He points to recent examples in the UK -discontent regarding pensions and the NHS reforms and Greek doctors taking to the streets of Athens last year to demonstrate against austerity measures and the effect of these measures on healthcare, especially the increasing suicide rate and rationing of medicines.
A problem identified with getting exercised about politics and healthcare is because global capitalism is unopposed and is almost seen as the way of things but this ideology has perhaps contributed to marketisation performance management, the rise of managerialism and targets etc. He says:
“If we truly believe in putting patients first then we should be equally (if not more) motivated to be politically active when events impinge negatively on the population as a whole, to the detriment of health and wellbeing.

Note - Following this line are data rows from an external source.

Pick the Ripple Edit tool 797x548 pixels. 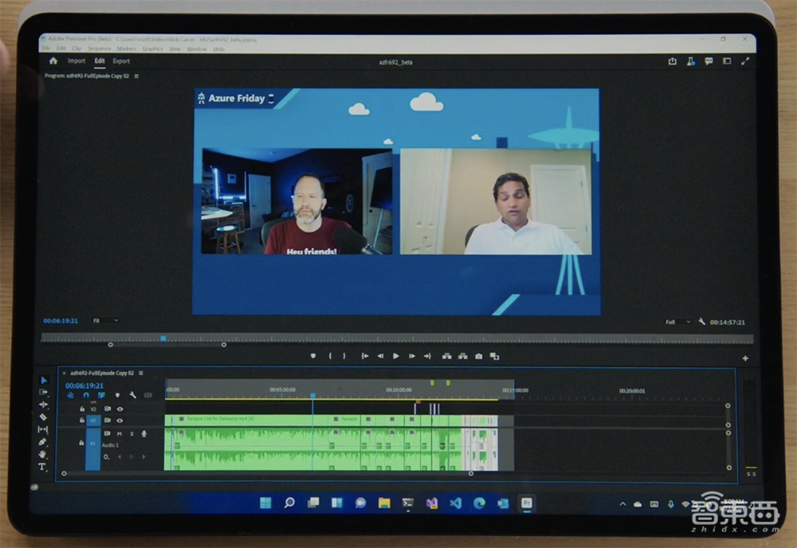pos(43,405)
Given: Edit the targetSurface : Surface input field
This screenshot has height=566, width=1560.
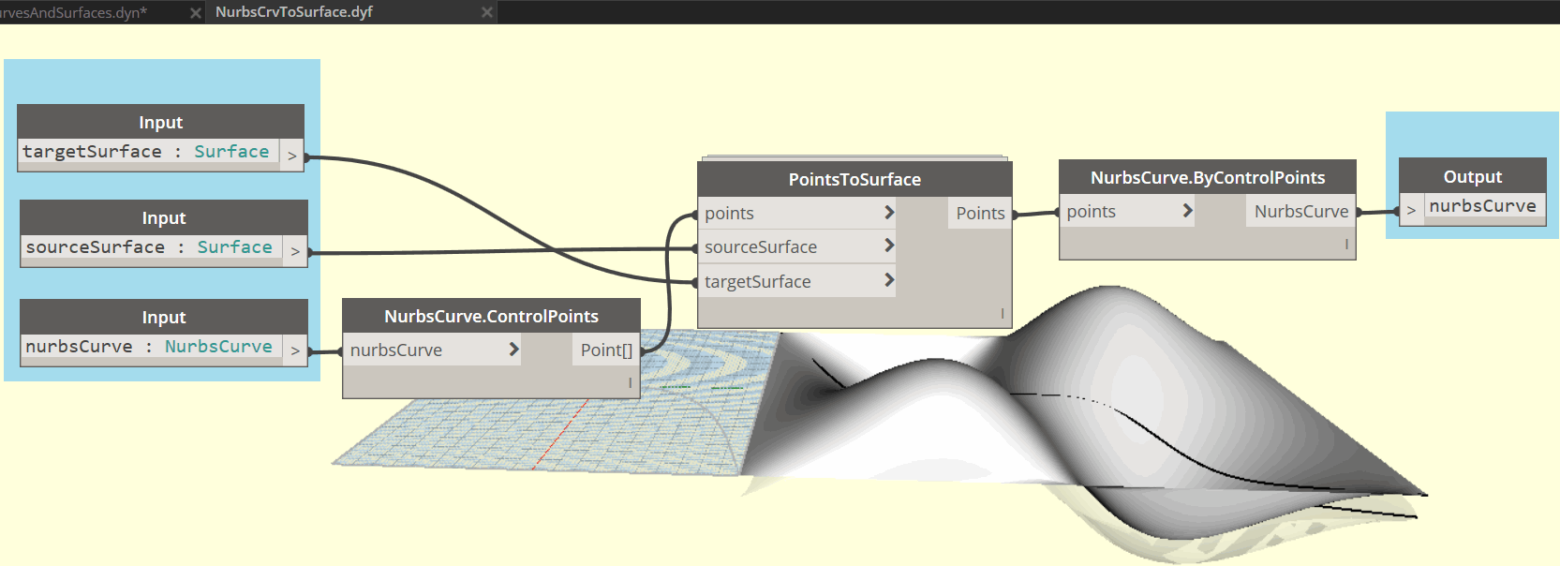Looking at the screenshot, I should 148,152.
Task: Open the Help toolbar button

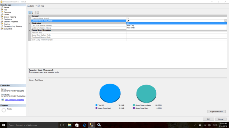Action: point(41,6)
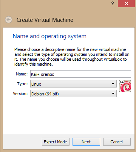Click the Name: label

pos(22,74)
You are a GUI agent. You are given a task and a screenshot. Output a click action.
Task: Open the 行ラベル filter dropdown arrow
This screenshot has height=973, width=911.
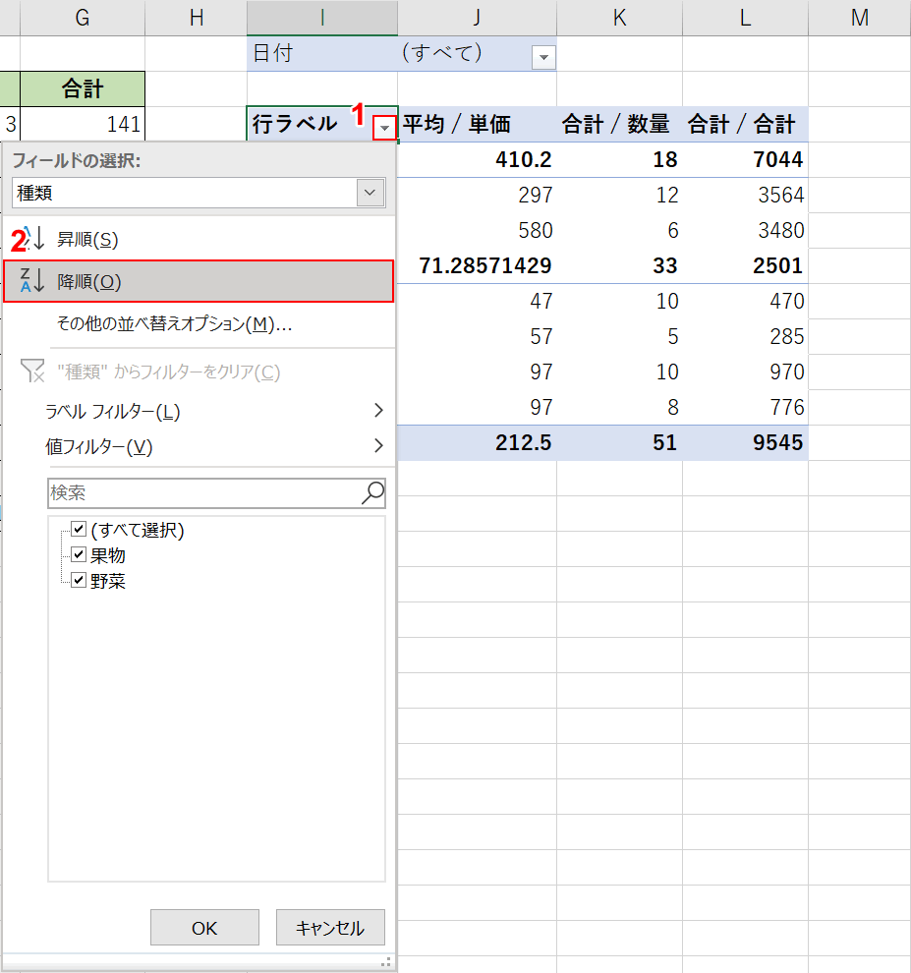click(384, 127)
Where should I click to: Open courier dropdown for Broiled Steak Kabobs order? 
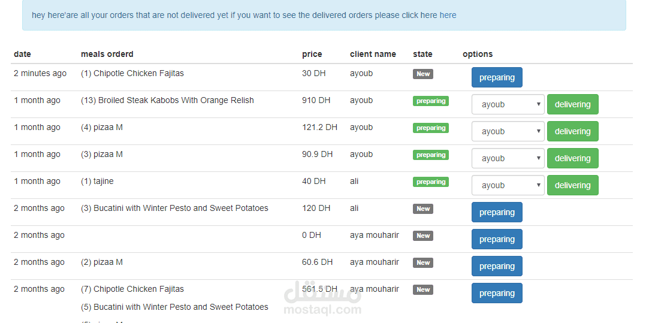click(508, 104)
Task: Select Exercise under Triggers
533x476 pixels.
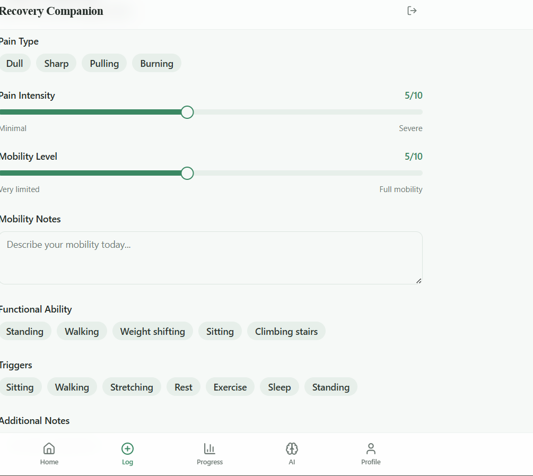Action: point(230,387)
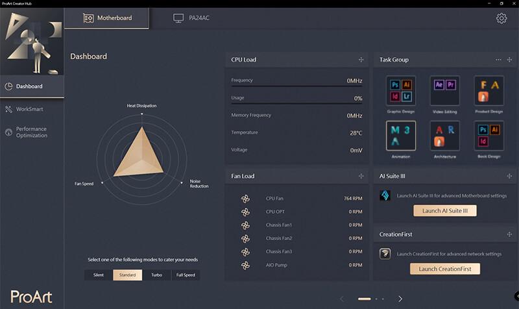Go to previous dashboard page arrow
Viewport: 519px width, 309px height.
click(x=343, y=299)
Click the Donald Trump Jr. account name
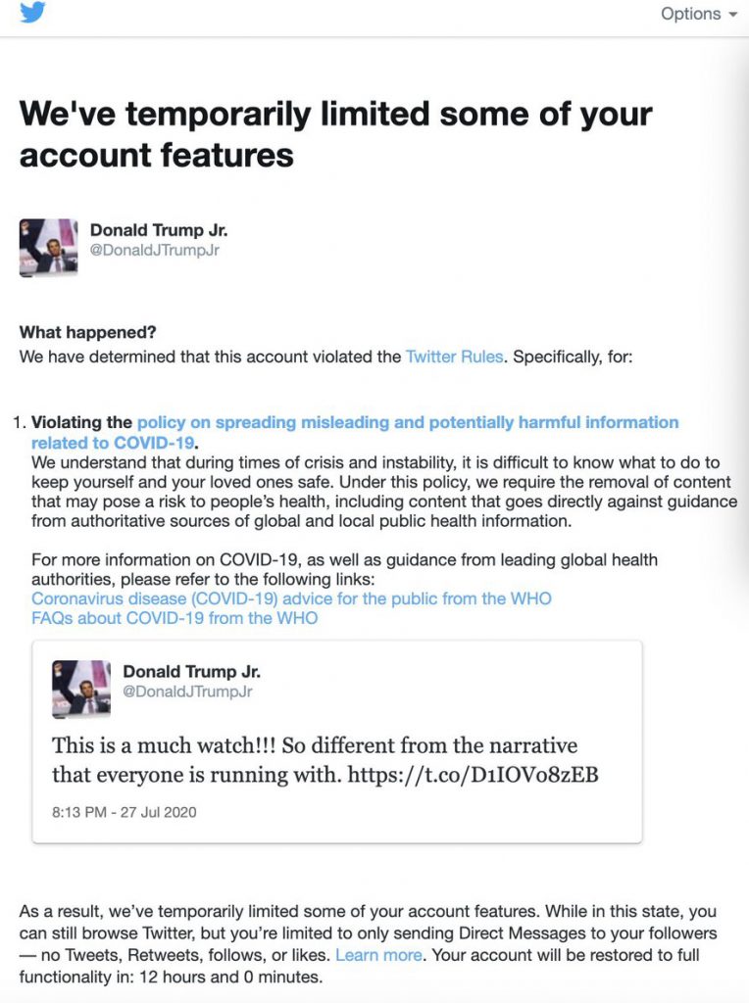This screenshot has height=1003, width=749. (x=159, y=229)
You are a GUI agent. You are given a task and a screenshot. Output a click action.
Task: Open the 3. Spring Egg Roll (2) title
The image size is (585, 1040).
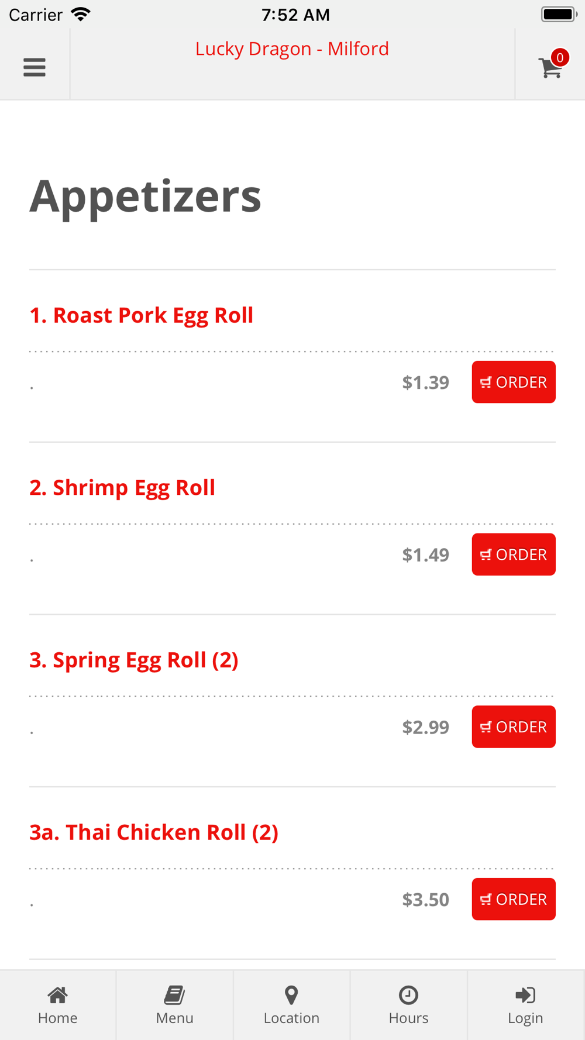pos(134,660)
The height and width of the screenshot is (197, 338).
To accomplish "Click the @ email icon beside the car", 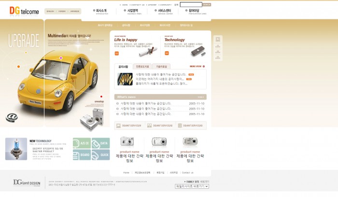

We should learn from our Greek counterparts. Collectively, we are a respected and powerful force in society. We should be more outspoken as a body when we see funding for public services and welfare siphoned into a structural deficit that ultimately arose from an astronomical bailout for finance capital.... It is our duty to openly challenge those decisions that will cause mental and physical harm to the nation.” http://www.bmj.com/content/345/bmj.e6894
Should doctors do more to question politicians and the decisions they make? Is this what it means to be patient-centred? How are doctors different to other areas of public service? “Saving the NHS” is an tangible campaign but can we expect herds of doctors to protest and lobby on overtreatment or junk food, smoking, assisted dying?